The ML.EVALUATE function

Stay organized with collections Save and categorize content based on your preferences.

ML.EVALUATE function

Use the ML.EVALUATE function to evaluate model metrics.

For information about model evaluation in BigQuery ML, see Model evaluation overview.

For information about supported model types of each SQL statement and function, and all supported SQL statements and functions for each model type, read End-to-end user journey for each model.

ML.EVALUATE syntax

ML.EVALUATE(MODEL model_name
           [, {TABLE table_name | (query_statement)}]
           [, STRUCT<threshold FLOAT64,
                     perform_aggregation BOOL,
                     horizon INT64,
                     confidence_level FLOAT64> settings]))])

model_name

model_name is the name of the model you're evaluating. If you do not have a default project configured, prepend the project ID to the model name in following format: `[PROJECT_ID].[DATASET].[MODEL]` (including the backticks); for example, `myproject.mydataset.mymodel`.

table_name

(Optional) table_name is the name of the input table that contains the evaluation data. If you do not have a default project configured, prepend the project ID to the table name in following format: `[PROJECT_ID].[DATASET].[TABLE]` (including the backticks); for example, `myproject.mydataset.mytable`.

If table_name is specified, the input column names in the table must match the column names in the model, and their types should be compatible according to BigQuery implicit coercion rules. The input must have a column that matches the label column name provided during training. This value is provided using the input_label_cols option. If input_label_cols is unspecified, the column named "label" in the training data is used.

query_statement

(Optional) The query_statement clause specifies the standard SQL query that is used to generate the evaluation data. See the Standard SQL Query Syntax page for the supported SQL syntax of the query_statement clause.

If query_statement is specified, the input column names from the query must match the column names in the model, and their types should be compatible according to BigQuery implicit coercion rules. The input must have a column that matches the label column name provided during training. This value is provided using the input_label_cols option. If input_label_cols is unspecified, the column named "label" in the training data is used. The extra columns are ignored.

If the TRANSFORM clause was present in the CREATE MODEL statement that created model_name, then only the input columns present in the TRANSFORM clause must appear in query_statement.

threshold

(Optional) threshold is a custom threshold for the binary-class classification model to be used for evaluation.
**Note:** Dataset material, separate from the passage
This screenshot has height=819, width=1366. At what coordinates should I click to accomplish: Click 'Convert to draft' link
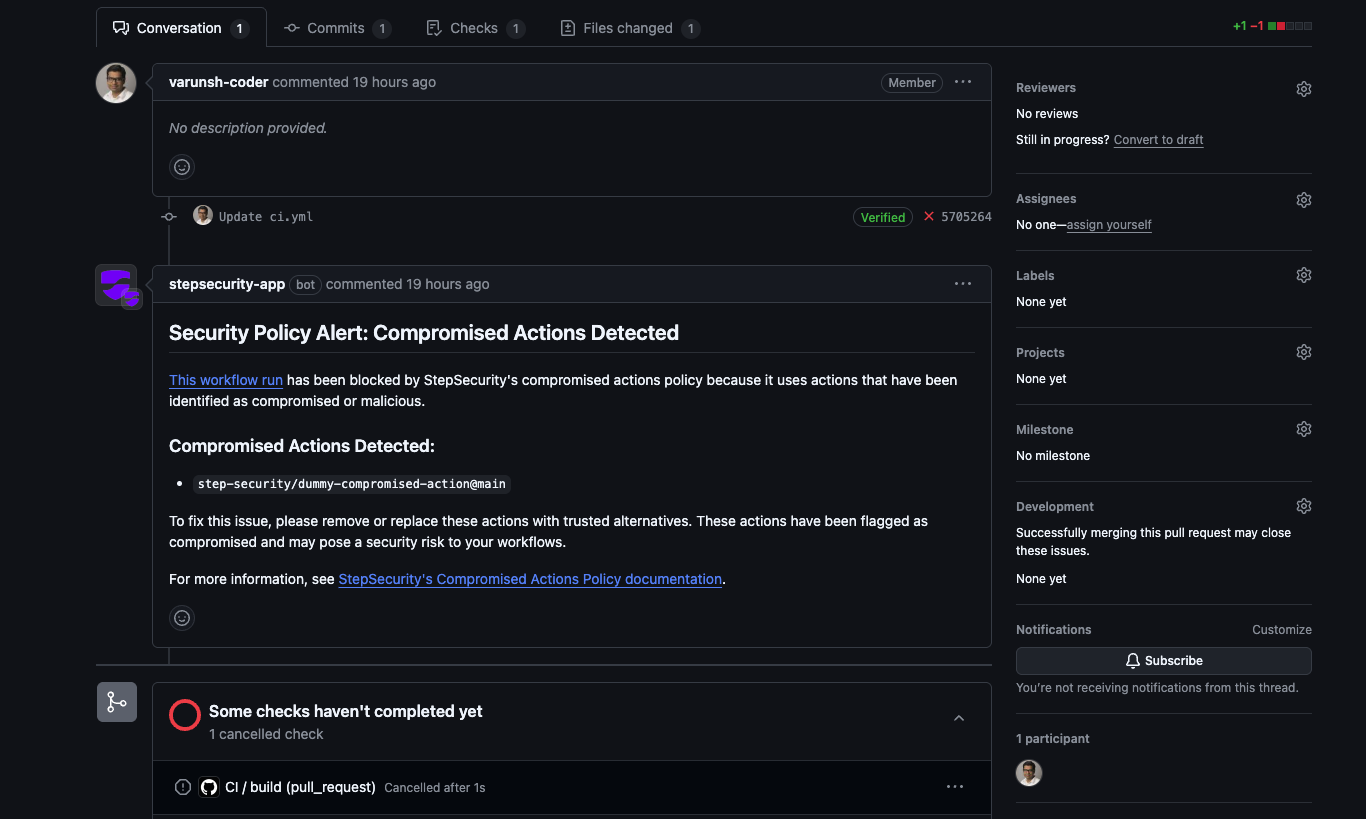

The default value is 0.5. The threshold value that is supplied must be of type STRUCT.

A zero value for precision or recall means that the selected threshold produced no true positive labels. A NaN value for precision means that the selected threshold produced no positive labels, neither true positives nor false positives.

If both table_name and query_statement are unspecified, you cannot use a threshold. Also, threshold can only be used with binary-class classification models.

perform_aggregation

(Optional) perform_aggregation identifies the level of evaluation for forecasting accuracy. If the value is true, the forecasting accuracy is on the level of time series. If the value is false, the forecasting accuracy is on the level of timestamp. The default value is true. The perform_aggregation value is part of the settings STRUCT.

horizon

(Optional) Horizon is the number of forecasted time points against which the evaluation metrics are computed. The horizon value is type INT64 and is part of the settings STRUCT. The default value is the horizon value specified in the CREATE MODEL statement for time-series models, or 1000 if unspecified. When evaluating multiple time series at the same time, this parameter applies to each time series.

confidence_level

(Optional) The percentage of the future values that fall in the prediction interval. The confidence_level value is type FLOAT64 and is part of the settings STRUCT. The default value is 0.95. The valid input range is [0, 1).

ML.EVALUATE output

The output of the ML.EVALUATE function is a single row containing common metrics applicable to the type of model supplied.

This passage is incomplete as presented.